Por outro lado, devido à valorização dos ensinos superior e técnico, a maioria das escolas opta por uma formação mais conteudista. Embora seja justificável, isso leva muitos colégios a não cumprir as funções mais amplas na educação, como a criação de alicerces morais, a consolidação da cidadania e o estímulo à reflexão e à participação política. Nesse sentido, por também trabalharem com “o que se escreve” – e não apenas com o “como se escreve” –, as aulas de redação tendem a desempenhar um importante papel social. Discussões de temas atuais, por exemplo, estão longe de meros exercícios para o vestibular.
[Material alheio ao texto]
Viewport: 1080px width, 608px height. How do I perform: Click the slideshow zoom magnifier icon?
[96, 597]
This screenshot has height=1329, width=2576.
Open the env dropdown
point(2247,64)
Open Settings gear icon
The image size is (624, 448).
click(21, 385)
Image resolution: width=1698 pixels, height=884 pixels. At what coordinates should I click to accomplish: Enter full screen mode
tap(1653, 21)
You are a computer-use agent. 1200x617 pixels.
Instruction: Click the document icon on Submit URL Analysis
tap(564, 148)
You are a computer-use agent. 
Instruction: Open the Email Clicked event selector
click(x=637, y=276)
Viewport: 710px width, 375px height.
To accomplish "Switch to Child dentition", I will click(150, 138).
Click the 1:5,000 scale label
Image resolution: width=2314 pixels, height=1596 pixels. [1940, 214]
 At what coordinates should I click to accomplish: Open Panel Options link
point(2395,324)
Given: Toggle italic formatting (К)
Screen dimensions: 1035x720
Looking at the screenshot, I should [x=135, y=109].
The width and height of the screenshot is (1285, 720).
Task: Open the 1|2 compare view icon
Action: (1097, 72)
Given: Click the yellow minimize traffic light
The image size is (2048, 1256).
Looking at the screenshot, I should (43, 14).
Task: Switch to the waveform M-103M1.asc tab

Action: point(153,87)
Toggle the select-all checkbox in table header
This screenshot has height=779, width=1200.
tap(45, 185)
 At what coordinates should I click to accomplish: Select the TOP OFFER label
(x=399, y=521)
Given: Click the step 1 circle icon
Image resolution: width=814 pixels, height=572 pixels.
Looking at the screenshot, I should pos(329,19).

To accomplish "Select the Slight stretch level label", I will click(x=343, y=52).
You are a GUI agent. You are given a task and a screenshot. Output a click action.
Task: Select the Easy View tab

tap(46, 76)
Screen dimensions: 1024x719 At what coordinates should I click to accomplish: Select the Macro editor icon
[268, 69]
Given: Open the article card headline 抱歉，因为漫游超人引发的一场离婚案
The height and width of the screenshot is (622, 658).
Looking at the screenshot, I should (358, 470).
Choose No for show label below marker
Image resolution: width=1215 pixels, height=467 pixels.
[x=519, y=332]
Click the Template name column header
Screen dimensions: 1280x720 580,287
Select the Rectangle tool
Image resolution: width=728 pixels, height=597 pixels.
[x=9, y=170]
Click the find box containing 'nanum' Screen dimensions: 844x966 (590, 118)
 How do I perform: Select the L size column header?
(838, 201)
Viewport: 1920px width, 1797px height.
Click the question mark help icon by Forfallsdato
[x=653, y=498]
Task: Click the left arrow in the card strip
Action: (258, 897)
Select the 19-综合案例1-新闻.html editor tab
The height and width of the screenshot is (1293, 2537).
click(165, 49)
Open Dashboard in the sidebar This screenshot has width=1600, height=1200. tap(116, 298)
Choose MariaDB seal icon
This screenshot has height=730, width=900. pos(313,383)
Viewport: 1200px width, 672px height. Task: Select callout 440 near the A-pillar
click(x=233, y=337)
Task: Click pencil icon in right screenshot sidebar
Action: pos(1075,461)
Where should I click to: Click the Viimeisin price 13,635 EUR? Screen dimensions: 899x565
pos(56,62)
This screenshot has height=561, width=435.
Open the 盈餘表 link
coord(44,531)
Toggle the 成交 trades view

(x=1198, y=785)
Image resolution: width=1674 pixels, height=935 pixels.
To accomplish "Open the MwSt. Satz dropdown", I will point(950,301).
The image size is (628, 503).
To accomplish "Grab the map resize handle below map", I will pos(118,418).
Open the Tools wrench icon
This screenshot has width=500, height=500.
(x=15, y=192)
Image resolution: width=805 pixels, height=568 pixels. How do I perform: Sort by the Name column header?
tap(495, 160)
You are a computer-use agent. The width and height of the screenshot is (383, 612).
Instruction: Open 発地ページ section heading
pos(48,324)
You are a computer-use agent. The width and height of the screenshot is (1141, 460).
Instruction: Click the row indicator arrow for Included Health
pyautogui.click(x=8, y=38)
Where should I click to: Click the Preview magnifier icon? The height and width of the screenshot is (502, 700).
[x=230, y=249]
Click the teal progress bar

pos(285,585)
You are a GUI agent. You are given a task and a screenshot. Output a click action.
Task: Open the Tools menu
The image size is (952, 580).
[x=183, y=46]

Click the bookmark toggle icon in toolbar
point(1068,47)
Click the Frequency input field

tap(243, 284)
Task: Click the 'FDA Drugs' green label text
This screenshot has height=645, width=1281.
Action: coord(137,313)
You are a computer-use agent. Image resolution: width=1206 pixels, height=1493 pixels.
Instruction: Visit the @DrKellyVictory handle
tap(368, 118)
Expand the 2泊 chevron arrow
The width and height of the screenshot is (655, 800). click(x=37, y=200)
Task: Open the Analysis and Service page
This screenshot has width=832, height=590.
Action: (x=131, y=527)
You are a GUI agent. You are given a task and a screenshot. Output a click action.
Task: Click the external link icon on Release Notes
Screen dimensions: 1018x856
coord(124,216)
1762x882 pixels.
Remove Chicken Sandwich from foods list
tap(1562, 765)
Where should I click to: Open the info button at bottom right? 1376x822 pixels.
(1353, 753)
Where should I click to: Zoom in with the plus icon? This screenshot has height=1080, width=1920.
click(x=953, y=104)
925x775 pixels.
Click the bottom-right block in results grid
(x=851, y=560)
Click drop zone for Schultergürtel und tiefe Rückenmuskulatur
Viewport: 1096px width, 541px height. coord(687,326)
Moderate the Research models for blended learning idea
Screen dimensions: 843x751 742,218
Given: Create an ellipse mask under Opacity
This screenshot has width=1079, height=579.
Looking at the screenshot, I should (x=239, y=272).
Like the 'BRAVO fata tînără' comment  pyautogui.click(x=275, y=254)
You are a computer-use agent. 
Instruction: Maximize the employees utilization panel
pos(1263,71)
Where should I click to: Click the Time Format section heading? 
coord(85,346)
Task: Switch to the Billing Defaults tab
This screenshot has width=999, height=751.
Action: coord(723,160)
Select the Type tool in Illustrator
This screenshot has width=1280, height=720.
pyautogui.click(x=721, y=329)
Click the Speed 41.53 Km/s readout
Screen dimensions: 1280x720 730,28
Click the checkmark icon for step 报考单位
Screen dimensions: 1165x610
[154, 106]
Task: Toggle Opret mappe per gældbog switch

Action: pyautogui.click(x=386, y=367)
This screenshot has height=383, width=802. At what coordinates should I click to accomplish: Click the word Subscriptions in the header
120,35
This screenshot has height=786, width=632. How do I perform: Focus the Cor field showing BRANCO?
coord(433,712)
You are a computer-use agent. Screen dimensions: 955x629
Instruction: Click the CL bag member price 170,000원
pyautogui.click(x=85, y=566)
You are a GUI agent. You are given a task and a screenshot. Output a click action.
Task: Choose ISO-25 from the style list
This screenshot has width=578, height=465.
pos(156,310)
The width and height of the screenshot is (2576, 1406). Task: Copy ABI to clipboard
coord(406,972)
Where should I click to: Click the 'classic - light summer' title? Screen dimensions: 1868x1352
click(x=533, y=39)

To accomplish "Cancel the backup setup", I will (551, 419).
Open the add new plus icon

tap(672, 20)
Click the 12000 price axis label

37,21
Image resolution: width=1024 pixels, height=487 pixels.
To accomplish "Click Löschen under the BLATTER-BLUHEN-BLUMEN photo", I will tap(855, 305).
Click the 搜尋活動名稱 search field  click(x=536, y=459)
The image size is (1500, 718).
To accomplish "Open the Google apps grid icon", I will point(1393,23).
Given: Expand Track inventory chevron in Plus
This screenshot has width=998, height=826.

Resumo da ópera: se o advento da escrita é um dos maiores marcos da vida humana na Terra – a ponto de separar a “pré-história” da “história” –, não parece inteligente desprezar sua importância no dia-a-dia. Até mesmo para o aluno mais pragmático, investir na disciplina de redação, no mínimo, vai gerar notas melhores e melhorar o seu desempenho na compreensão de enunciados e na expressão de respostas discursivas de biologia, história, geografia, português etc.

Um forte abraço

Por uma leitura mais livre

Não é novidade que, em ano de vestibular, o tempo torna-se curto e as atribulações, variadas. Contudo, uma prática que jamais deve ser abandonada – e, em muitos casos, requer, inclusive, ser criada – é aquela que diz respeito à formação do tão famoso hábito da leitura. Pode parecer que estou aqui falando do óbvio, de algo que, desde que você nasceu, é repetido à exaustão, mas parece que a maior parte dos alunos não consegue perceber que, antes de saber escrever, é preciso saber ler. E sim, eu sei que isso está longe de ser uma tarefa fácil. No entanto, de verdade, também não deveria ser uma atividade tão penosa.

De maneira simplista, poderiamos entender ler como ser capaz de associar significados a determinadas palavras. De forma mais complexa, deveríamos saber que ler é, principalmente, atribuir valores de compreensão e de interpretação ao que está sendo assimilado, de preferência usando, para isso, o que chamaremos de visão crítica. Esses últimos conceitos, porém, vou deixar para explorar no próximo post, quando falaremos da importância do olhar consciente. Por agora, prefiro que pensemos na leitura como uma atividade lúdica, capaz de despertar prazer e ser absolutamente natural no seu cotidiano.

Para isso, é preciso corrigir um erro histórico, o de definir o que é uma boa leitura. Essas verdades absolutas que afirmam que Paulo Coelho é ruim, Machado de Assis é bom, Harry Potter é bobo, jornal é sempre tendencioso e quadrinhos são idiotices constituem, no fundo, mais uma forma de preconceito do que, propriamente, um cuidado com a qualidade do que é lido. Não é o caso, claro, de dizermos aqui que Machado de Assis não tem valor (quem me conhece sabe da minha absoluta predileção pelo mestre), mas de vermos que, no fundo, o simples fato de se estar em contato com o universo das palavras já constitui um aprendizado. Afinal, quem há de negar, por exemplo, que a retomada da paixão juvenil pela leitura por meio das histórias de Harry Potter, em plena era da internet, representa um sopro de esperança em uma geração que não quer perder tempo lendo? Talvez seja o caso de saber estimular exatamente aí, onde se encontra o interesse específico, em vez de forçar um tradicionalismo que traz a leitura das obras balizadas pelo tempo e pela crítica especializada como parte das obrigações de um bom leitor.

No fundo, estamos deixando de perceber o óbvio: o tempo passa, os interesses mudam e o público-leitor agora apresenta uma outra forma de relação com a leitura, mais personalizada. Acompanhar isso é, acima de tudo, manter viva a idéia de que ler é essencial por si só, sem uma cartilha do que é imprescindível e do que é descartável. “A César o que é de César”, meus amigos. Formar bons leitores significa formar leitores cientes de que podem escolher seu próprio caminho e encontrar seu próprio espaço. Sejamos a favor de uma leitura mais livre. Se o hábito for instaurado, o restante virá com o tempo. Pode apostar.